How to complete this task: You are to retype exactly the line with "June 2025 (867, 1493)" and every line after it in the entries below.
________________
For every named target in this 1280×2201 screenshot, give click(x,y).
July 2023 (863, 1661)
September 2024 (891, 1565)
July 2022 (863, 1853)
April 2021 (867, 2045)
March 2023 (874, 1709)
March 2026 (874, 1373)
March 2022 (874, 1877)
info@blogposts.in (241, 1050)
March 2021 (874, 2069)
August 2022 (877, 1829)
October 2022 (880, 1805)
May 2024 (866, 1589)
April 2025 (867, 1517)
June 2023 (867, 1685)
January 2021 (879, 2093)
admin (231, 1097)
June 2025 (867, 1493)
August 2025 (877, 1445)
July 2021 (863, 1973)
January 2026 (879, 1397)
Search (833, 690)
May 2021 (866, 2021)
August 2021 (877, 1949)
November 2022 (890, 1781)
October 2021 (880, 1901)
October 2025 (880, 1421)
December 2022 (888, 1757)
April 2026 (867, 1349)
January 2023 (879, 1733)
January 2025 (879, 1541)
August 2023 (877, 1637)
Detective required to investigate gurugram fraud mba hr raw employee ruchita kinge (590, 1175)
________________
Final answer:
June 2025 (867, 1493)
August 2025 (877, 1445)
July 2021 (863, 1973)
January 2026 (879, 1397)
Search (833, 690)
May 2021 (866, 2021)
August 2021 (877, 1949)
November 2022 (890, 1781)
October 2021 (880, 1901)
October 2025 (880, 1421)
December 2022 (888, 1757)
April 2026 (867, 1349)
January 2023 (879, 1733)
January 2025 (879, 1541)
August 2023 (877, 1637)
Detective required to investigate gurugram fraud mba hr raw employee ruchita kinge (590, 1175)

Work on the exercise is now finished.